Tomcat 9.0.115, 10.1.52, and 11.0.18 include a breaking change [1] to
how ciphers are configured when using HTTPS. Previously, a single
setting was used but this has now been split in two; the existing
ciphers setting for TLSv1.2 ciphers and a new ciperSuites setting for
TLSv1.3. As part of this split, the behavior of the ciphers setting
has been changed such that any TLSv1.3 ciphers are ignored and a
warning is logged.

This change in Tomcat is problematic without also making some changes
in Boot. If we had done nothing, a user that had configured only
TLSv1.3 cipers would have them all ignored, leaving their SSL
connection unexpectedly using all of the default ciphers which may be
less secure.

This commit adapts to the breaking change in Tomcat by taking the
user's list of ciphers and splitting into into TLSv1.2 and TLSv1.3
ciphers before passing them into Tomcat's two settings (ciphers and
cipherSuites respectively). This is done defensively for backwards
compatibility.
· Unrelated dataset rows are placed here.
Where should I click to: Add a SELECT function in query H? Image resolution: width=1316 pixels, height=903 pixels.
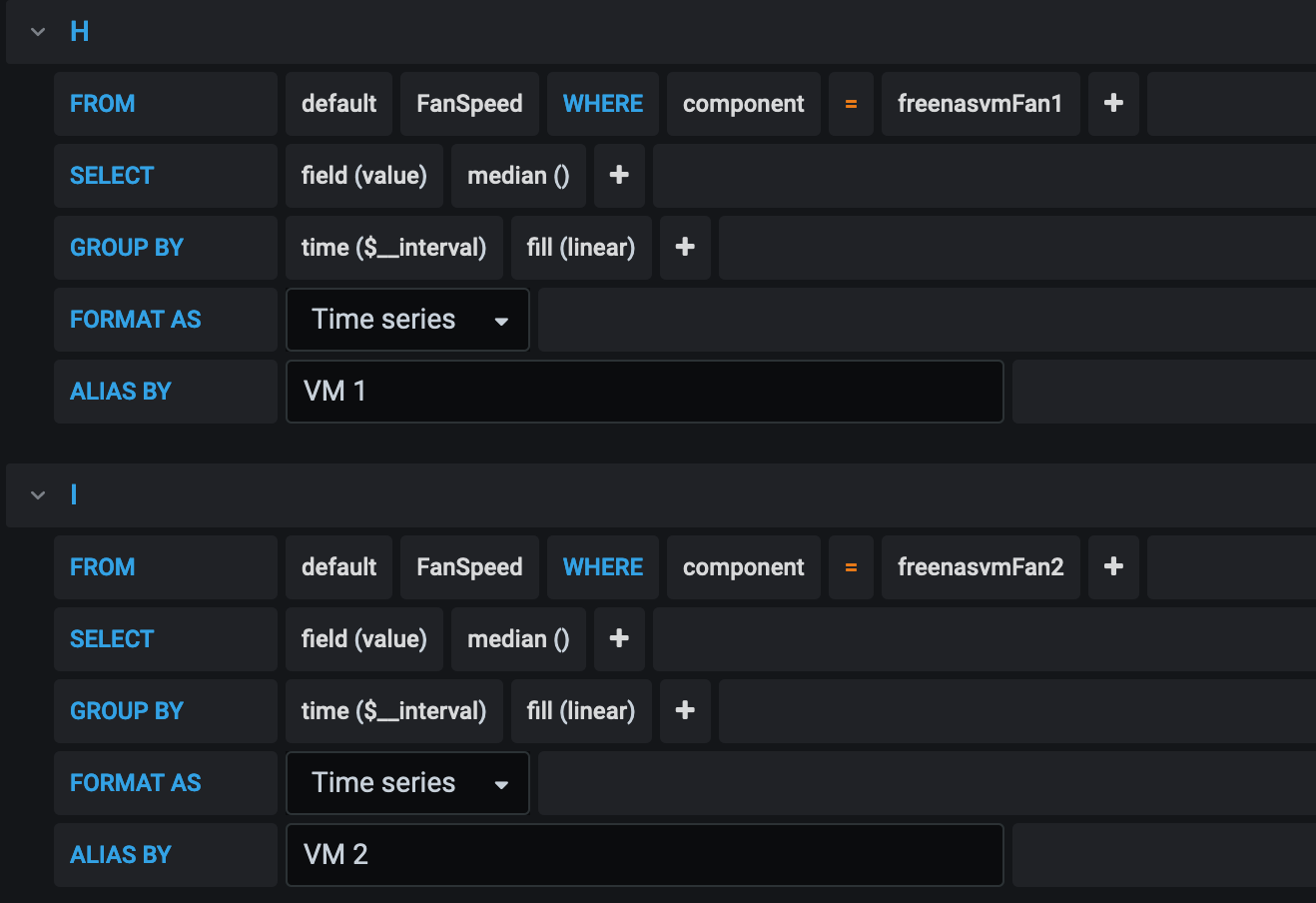pos(619,176)
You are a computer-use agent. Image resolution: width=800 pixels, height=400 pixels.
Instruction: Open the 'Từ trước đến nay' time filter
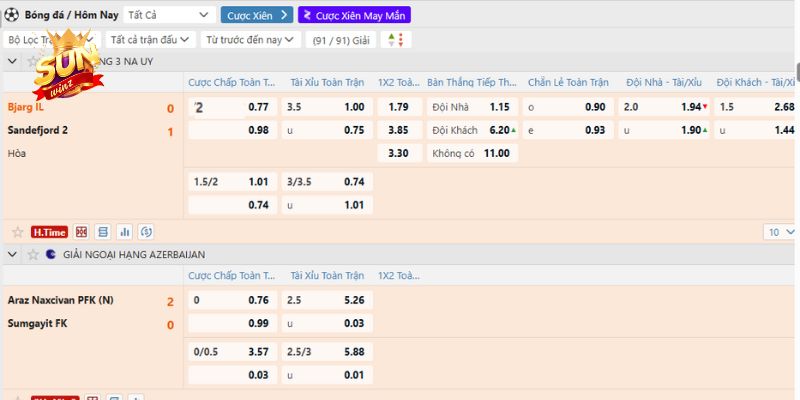pos(251,40)
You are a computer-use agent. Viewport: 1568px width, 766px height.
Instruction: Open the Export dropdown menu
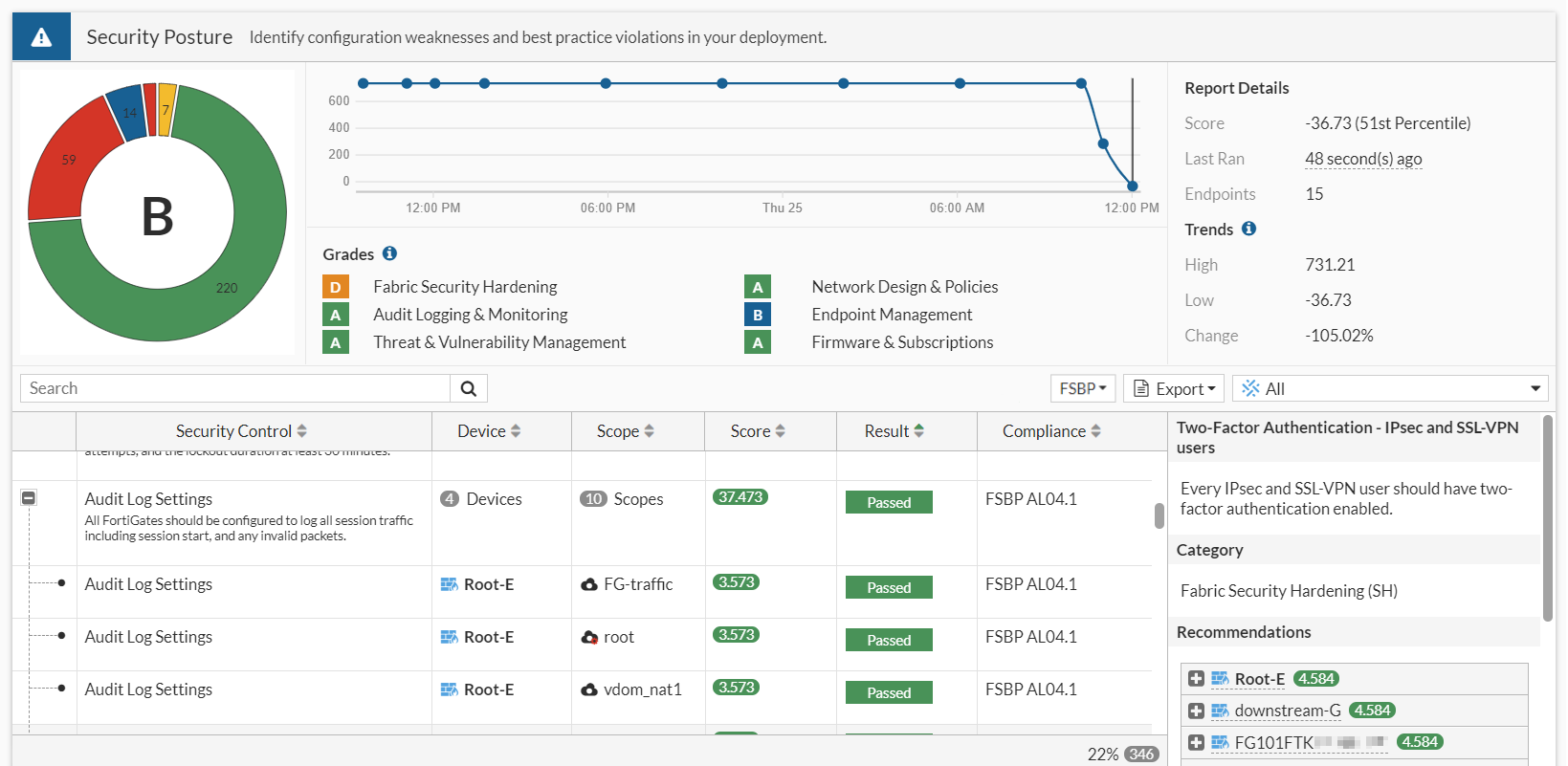point(1174,388)
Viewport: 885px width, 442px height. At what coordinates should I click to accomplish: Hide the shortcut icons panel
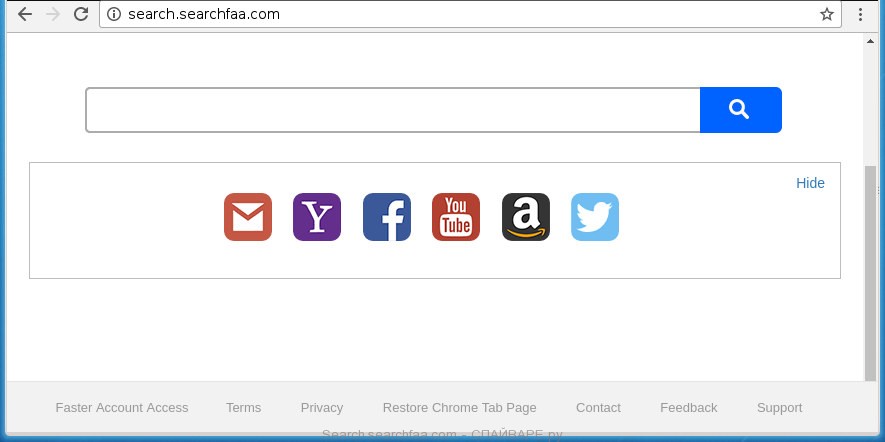tap(810, 183)
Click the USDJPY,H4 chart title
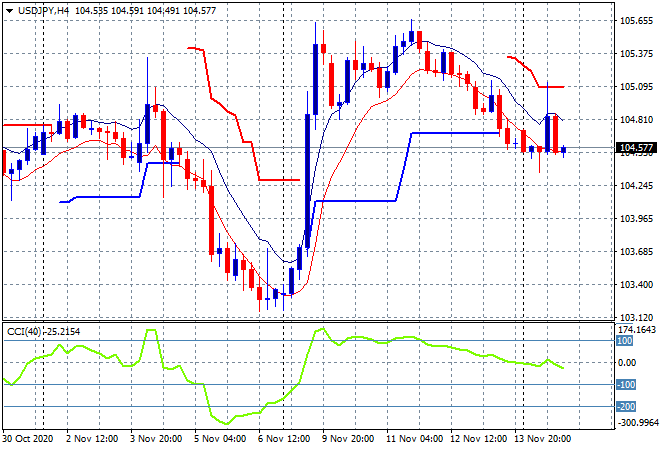 50,10
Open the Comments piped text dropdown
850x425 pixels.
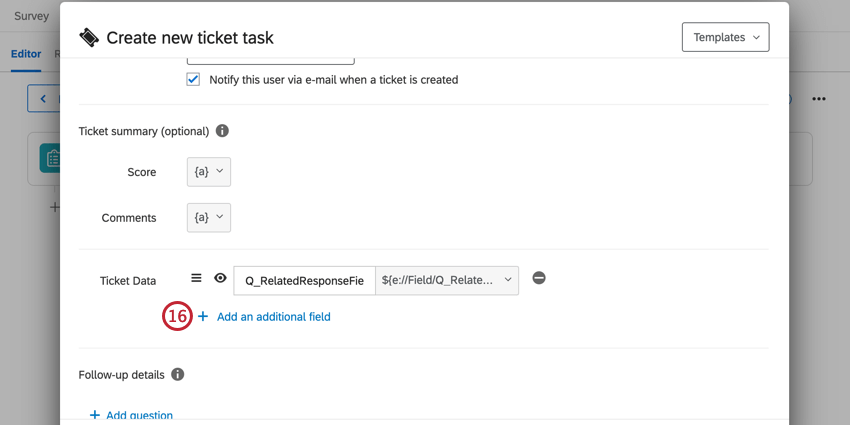click(x=208, y=218)
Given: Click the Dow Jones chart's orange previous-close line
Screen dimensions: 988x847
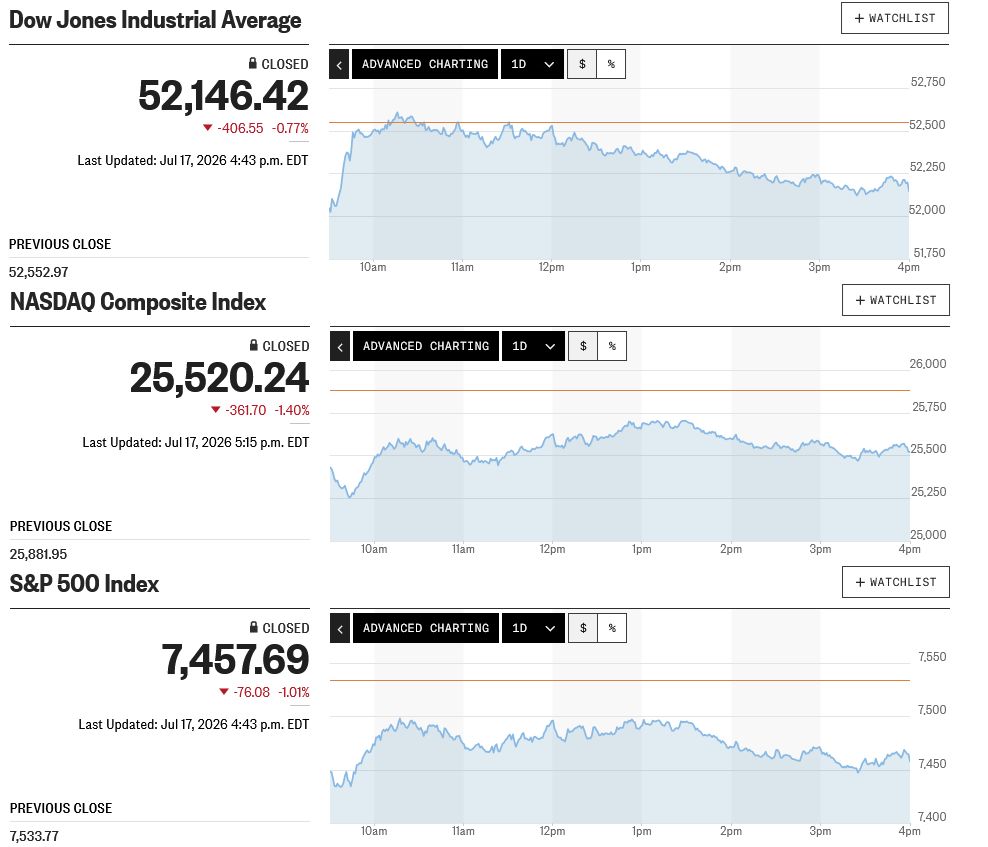Looking at the screenshot, I should [619, 123].
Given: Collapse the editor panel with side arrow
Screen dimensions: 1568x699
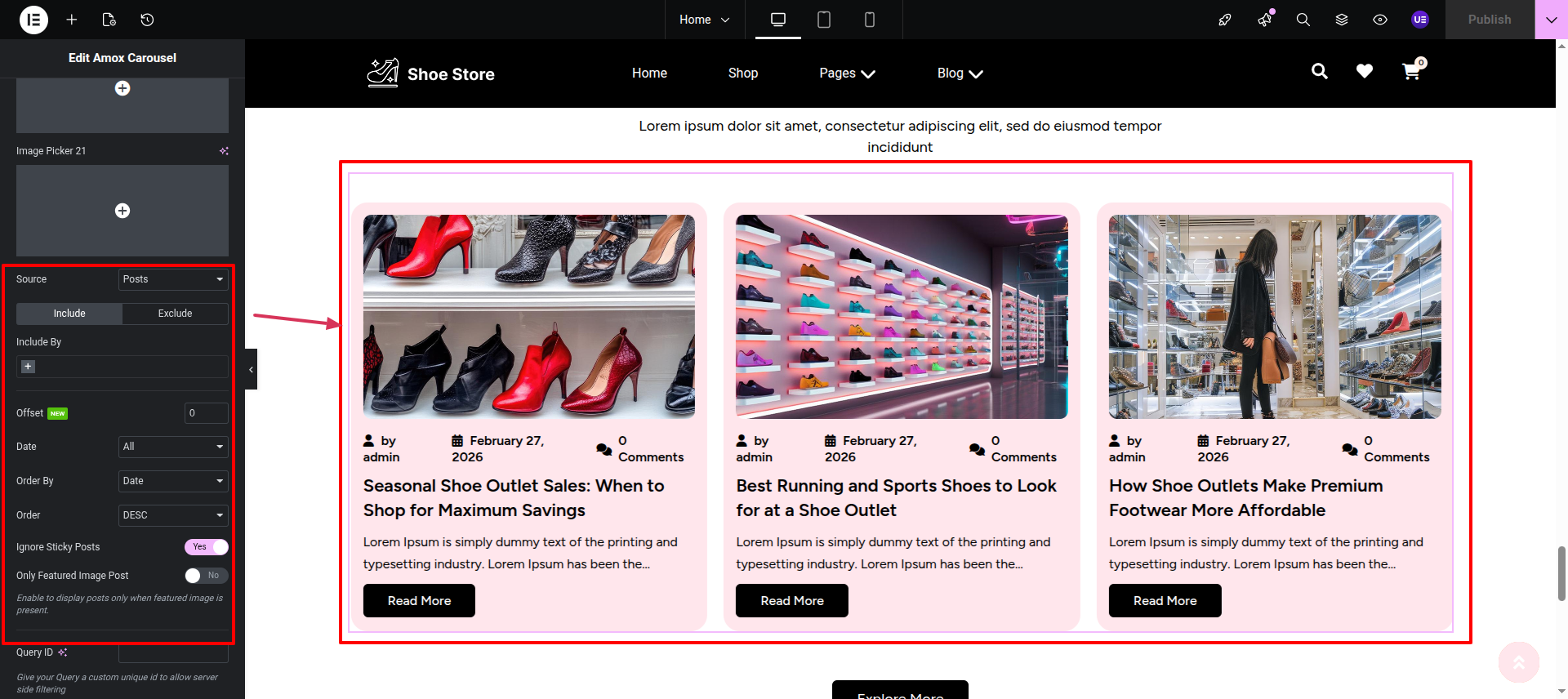Looking at the screenshot, I should click(x=251, y=369).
If the methods to identify and configure the TLSv1.3
ciphers are not present, we assume that we're running with an earlier
version of Tomcat and fall back to passing them all into the ciphers
setting as we did previously.

Closes gh-49084

[1] https://github.com/apache/tomcat/commit/9abf6bddb2e84ecf1668780bb3150b799f832ccf
---
 gradle.properties                             |  2 +-
 .../tomcat/SslConnectorCustomizer.java        | 64 +++++++++++++++++--
 .../tomcat/SslConnectorCustomizerTests.java   | 39 ++++++++++-
 3 files changed, 99 insertions(+), 6 deletions(-)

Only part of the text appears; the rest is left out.